Already dozens of wildlife species have been impacted by the Bush-era fence that spans about one-third of the border, researchers in 2011 documented. The fence has divided 45 species in specialized habitats, leaving the majority of the species on one side of the barrier and the other side isolated, University of Texas researcher Jesse Lasky found. And in Arizona, scientists found that puma and coati were far more likely to appear in areas away from border fencing.

But most environmental impact has not been tracked, since the US government “threw laws in the trashcan” that would provide for such documentation, said Dan Millis, a program manager with the Sierra Club’s Borderlands Project.

Millis has also expressed concern about the new wall’s impact on climate change if the structure is built with cement, a source of greenhouse gas emissions. And on the Texas-Mexico border, where the border wall is slated to bisect a butterfly sanctuary and wildlife refuge, residents fear flooding could increase just south of the barrier, which would sit beside the Rio Grande river.

Advertisement

By waiving the Native American Graves Protection and Repatriation Act and the American Indian Religious Freedom Act, the federal government is also trampling tribal land claims, said Ezra Rosser, a law professor at American University who specializes in Native American economic development and law. “There could be even fairly far removed tribes that we now don't think of as being on border that may have some claim to the land,” Rosser told me. “Congress intended to provide such protections.”

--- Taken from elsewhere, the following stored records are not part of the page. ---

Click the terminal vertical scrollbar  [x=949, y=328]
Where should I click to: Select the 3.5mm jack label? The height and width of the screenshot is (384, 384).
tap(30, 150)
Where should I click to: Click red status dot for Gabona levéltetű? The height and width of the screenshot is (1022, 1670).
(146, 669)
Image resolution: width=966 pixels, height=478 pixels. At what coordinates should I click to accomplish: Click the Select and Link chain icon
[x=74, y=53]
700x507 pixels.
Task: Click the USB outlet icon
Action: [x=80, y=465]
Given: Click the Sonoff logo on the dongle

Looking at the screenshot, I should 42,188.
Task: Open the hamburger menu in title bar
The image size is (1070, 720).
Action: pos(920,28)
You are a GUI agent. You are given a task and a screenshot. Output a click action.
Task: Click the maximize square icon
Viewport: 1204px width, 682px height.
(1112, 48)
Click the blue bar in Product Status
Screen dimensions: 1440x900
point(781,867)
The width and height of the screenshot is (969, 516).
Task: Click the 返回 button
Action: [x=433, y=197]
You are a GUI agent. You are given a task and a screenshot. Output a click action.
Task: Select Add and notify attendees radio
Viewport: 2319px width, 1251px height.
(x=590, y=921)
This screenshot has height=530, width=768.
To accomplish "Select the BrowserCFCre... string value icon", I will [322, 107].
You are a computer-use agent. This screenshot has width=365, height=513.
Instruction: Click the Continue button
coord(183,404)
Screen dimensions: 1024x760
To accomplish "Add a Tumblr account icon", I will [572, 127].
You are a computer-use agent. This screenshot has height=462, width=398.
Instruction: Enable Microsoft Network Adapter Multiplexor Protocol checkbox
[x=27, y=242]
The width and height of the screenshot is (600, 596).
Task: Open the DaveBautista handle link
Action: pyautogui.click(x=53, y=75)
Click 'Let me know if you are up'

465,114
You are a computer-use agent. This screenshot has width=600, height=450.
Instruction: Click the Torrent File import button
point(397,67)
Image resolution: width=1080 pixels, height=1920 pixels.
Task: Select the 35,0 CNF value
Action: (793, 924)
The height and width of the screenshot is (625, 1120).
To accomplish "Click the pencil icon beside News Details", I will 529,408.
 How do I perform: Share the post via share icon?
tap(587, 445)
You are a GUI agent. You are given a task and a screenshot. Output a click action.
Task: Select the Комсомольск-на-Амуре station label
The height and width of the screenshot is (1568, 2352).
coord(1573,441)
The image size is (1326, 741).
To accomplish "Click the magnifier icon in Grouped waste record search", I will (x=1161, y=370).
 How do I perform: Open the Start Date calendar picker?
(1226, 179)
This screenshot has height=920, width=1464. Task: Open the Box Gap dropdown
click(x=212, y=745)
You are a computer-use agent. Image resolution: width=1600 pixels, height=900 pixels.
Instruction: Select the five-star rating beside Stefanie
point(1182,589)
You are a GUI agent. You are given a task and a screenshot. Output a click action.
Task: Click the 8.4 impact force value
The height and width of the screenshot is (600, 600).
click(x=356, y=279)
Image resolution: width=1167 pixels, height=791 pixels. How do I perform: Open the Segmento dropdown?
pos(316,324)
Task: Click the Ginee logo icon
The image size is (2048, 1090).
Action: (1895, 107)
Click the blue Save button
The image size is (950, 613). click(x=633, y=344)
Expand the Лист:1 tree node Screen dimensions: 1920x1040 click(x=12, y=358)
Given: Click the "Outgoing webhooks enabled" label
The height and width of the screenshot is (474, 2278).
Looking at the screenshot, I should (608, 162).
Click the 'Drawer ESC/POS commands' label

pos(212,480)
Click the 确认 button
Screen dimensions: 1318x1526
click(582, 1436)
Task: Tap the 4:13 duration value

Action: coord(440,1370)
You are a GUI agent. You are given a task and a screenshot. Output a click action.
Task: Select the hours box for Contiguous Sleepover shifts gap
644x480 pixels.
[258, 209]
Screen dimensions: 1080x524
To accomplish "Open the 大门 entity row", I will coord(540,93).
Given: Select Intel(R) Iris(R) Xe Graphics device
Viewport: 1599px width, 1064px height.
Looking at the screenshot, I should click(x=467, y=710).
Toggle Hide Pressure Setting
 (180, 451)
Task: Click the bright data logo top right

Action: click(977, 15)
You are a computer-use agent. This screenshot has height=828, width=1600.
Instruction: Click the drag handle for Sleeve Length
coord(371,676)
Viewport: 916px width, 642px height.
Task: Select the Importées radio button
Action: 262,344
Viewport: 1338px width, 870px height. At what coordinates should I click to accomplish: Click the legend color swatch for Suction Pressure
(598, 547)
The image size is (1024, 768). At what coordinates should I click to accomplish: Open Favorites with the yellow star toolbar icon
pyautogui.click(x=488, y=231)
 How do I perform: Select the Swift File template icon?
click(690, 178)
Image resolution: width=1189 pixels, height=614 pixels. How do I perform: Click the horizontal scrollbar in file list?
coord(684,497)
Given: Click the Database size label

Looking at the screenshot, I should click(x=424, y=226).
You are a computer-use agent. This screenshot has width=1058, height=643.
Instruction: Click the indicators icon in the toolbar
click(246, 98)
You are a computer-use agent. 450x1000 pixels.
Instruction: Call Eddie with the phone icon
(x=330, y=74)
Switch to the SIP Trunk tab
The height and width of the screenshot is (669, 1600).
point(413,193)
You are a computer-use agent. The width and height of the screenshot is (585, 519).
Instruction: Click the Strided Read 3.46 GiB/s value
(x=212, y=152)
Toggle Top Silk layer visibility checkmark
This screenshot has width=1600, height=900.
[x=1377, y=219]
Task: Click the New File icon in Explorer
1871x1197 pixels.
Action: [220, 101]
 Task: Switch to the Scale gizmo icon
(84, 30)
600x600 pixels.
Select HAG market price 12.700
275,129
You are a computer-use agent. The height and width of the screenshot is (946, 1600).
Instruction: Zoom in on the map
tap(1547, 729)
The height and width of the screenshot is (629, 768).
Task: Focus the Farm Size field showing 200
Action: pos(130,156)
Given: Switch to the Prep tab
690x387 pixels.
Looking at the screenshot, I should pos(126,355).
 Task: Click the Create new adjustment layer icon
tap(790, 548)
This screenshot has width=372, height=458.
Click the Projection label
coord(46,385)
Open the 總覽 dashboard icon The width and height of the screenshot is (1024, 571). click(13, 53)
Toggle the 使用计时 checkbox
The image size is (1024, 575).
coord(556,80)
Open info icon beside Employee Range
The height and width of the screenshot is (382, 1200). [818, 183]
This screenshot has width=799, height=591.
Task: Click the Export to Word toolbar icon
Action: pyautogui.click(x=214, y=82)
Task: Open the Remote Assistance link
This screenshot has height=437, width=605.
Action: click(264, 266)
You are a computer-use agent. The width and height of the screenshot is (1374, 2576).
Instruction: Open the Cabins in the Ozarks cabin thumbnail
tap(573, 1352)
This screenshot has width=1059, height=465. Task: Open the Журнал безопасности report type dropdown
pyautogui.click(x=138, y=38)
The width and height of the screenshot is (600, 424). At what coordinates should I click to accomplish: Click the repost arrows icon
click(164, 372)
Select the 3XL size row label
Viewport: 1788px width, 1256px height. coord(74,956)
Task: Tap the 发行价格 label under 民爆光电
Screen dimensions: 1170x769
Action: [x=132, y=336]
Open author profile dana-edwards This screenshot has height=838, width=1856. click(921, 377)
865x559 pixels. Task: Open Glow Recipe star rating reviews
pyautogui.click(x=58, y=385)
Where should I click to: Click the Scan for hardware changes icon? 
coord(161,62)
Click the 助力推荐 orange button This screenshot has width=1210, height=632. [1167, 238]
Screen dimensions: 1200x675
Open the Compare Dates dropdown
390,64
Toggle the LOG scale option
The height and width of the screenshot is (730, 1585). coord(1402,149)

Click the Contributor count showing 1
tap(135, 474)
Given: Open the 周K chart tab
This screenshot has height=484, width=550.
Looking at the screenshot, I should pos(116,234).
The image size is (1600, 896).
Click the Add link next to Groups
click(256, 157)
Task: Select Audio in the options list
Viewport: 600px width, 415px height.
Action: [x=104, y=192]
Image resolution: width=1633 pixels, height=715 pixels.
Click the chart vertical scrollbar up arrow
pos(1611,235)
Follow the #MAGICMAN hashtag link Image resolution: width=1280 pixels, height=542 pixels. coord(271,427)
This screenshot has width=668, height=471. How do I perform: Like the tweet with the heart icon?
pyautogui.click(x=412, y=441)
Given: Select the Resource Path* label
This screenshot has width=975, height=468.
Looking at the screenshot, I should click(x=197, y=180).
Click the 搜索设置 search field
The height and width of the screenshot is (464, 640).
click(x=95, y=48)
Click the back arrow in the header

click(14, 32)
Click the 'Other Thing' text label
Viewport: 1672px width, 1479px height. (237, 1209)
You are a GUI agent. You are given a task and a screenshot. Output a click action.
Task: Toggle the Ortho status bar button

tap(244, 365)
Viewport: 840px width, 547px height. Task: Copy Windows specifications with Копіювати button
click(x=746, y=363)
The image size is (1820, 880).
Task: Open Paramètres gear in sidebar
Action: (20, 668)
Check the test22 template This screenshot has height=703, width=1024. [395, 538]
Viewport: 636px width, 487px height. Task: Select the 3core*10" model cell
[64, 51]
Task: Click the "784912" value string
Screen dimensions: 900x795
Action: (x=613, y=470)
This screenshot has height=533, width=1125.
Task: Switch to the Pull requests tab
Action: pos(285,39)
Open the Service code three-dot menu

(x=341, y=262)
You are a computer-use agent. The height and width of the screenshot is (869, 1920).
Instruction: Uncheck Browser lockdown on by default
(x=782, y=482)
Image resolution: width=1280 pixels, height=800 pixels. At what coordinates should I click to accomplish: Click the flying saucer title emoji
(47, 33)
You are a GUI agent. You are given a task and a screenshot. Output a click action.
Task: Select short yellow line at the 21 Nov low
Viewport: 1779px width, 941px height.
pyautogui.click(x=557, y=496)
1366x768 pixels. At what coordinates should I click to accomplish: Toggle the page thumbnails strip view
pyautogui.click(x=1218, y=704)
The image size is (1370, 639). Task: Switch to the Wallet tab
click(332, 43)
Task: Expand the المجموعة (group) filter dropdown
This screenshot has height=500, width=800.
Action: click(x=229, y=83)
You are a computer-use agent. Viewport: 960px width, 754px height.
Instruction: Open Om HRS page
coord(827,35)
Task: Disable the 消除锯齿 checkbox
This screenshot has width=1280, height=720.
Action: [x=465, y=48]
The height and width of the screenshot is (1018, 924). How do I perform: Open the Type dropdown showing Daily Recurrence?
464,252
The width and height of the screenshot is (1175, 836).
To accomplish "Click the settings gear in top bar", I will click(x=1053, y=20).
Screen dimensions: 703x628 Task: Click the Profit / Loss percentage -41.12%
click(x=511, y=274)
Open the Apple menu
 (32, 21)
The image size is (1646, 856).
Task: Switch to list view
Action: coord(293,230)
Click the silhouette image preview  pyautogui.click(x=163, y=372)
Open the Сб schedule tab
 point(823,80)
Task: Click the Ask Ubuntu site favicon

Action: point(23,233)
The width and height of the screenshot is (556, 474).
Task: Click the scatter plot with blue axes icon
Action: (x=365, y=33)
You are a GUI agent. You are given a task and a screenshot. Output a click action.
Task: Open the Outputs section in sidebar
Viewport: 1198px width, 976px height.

But in the name of national security, these waivers are absolutely necessary to erect border barriers swiftly and efficiently, said Jayson Ahern, former acting commissioner of customs and border protection under the Bush administration. Ayhern said the agency still considered the environment when issuing such waivers, but that the environmental regulations were “long and onerous and could take years” to fulfill before building.

“There is a conscious decision made to make sure you protect human life as well as communities in those border areas,” Ayhern told me, explaining that when he worked under waivers he still evaluated environmental impacts. “It doesn't concern me because I know the process going back, and I know the people involved, and that they're looking at processes in place to secure border and to secure the homeland, but not to do foolish things that would disregard the environment or wildlife.”

Advertisement

Ayhern said that in many cases, a border barrier actually “improved areas that had been stomped on and littered upon.”

“You have illegal border crossings occurring in these environmentally protected lands, and you see destruction because of people entering country, making temporary camps and playing hide and seek with Border Patrol,” he said.

Veteran Border Patrol Agent Kent Lundgren, who co-founded the National Association of Former Border Patrol Officers, said the US government should prioritize blocking undocumented immigrants and drugs, and that the wilderness would remain strong.

“More than just being a barrier which [a wall] can usefully be, it is a message to a government south of us that does not recognize that border as a legitimate impediment to free passage,” Lundgren told me. “Wildlife adapt. I've worked outdoors my life, and if you put an impediment to an animal passage they find a way to cope with that.”

An earlier version of this story misidentified one of the animals threatened by the planned fencing—it's the pronghorn not the longhorn. Additionally, David Millis's name was initially misspelled.